To apply for a home loan, you’ll need to provide documents to verify your identity, employment, and financial position.
To prove your identity:
International passport showing a valid Australian permanent residency visa
To prove your deposit:
3 months banks statements showing a savings balance
Recent share trading statement, showing current value
To prove your income:
For PAYG applicants you’ll need two recent payslips plus one of the following:
• Most recent group certificate
• Most recent notice of assessment
• Current letter of employment
• Bank statements - showing last 3 months’ salary
For Self-Employed applicants, the required documents vary depending on how long you’ve been self-employed.
At least 6 months:
You’ll need to be able to show at least 6 months of GST and ABN registration and provide declaration of financial position, as well as one of the following: 6 months business bank statements, 6 months BAS-Pepper Money accountant’s letter (not accepted if ABN registered for < 12 months, on loan sizes > $1.5m or on Plus).
Over a year:
Last 2 years tax returns and notices of assessments, or
Last 2 years financial statements executed by a registered tax agent or accountant
While a high credit score might help you get a rock-bottom interest rate, it may still be possible to apply for a home loan in Australia with a less-than-perfect credit score.
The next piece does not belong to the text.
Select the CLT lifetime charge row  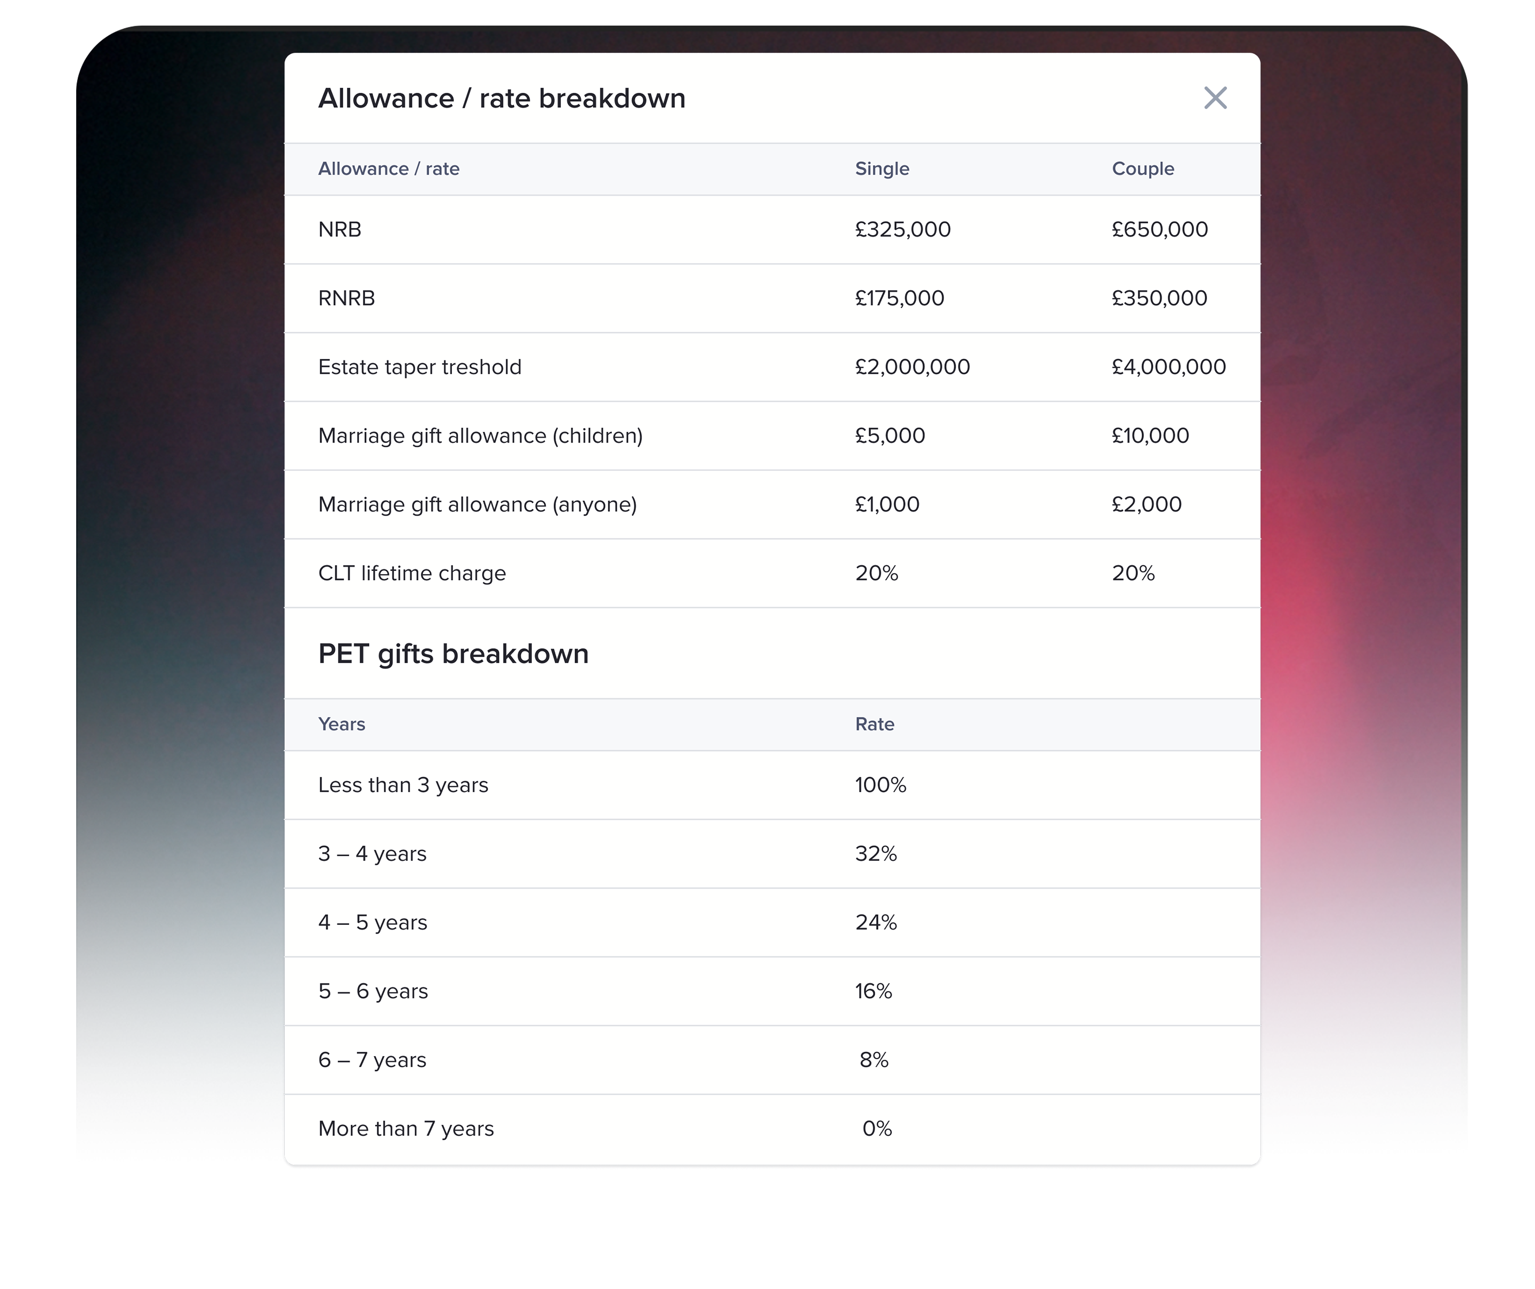point(412,572)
While some banks often prefer to lend to those with a perfect credit history, at Pepper Money, we take a real life approach to lending and look beyond just your credit score to see what we can do to help.
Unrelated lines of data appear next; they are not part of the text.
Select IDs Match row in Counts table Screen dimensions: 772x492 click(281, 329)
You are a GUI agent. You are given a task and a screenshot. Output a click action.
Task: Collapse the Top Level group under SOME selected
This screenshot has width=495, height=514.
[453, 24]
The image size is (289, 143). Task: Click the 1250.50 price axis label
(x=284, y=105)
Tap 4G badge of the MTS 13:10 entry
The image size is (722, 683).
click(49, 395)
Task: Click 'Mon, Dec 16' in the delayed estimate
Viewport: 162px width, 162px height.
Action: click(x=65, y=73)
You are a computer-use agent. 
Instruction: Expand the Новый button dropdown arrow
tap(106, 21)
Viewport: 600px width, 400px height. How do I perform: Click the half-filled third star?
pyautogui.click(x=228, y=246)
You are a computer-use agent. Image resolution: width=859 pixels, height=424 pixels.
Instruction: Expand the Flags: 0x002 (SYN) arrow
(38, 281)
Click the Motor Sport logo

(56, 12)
Talk to a lending specialist about your situation. We're here to help.
On some of our loans, we offer finance up to 95% of the purchase price, meaning you can start to look at buying a house once you've saved at least 5% of the purchase price. The deposit amount may also depend on the property and area you’re looking at purchasing.
Remember, there can be extra costs involved when buying a house. You’ll need to cover government and legal fees, which can’t be added to your home loan balance.
The interest rate offered, and fees and charges will depend on our assessment of a number of factors at the time of application including:
- The size of your deposit
- Nature of the security property
- Loan to value ratio (LVR)
- Your income
- Credit history
- Any assets you own
- Any liabilities or credit obligations
- Chosen repayment type – paying off interest-only, or principal and interest
- The purpose of the loan – if it’s for an owner-occupier or investment property
Different lenders charge different upfront and ongoing monthly fees, which should be factored in when saving your deposit. Some of these can be added to your loan balance, while others will need to be paid upfront – fees include establishments or application fees, and risk or mortgage insurance fees. Other smaller fees will be added to your balance each month.
You can view a summary of our home loan fees.
You’ll also need to pay solicitor fees along with local and state government taxes and levies. These can’t be added to your house loan balance and are usually paid upon settlement.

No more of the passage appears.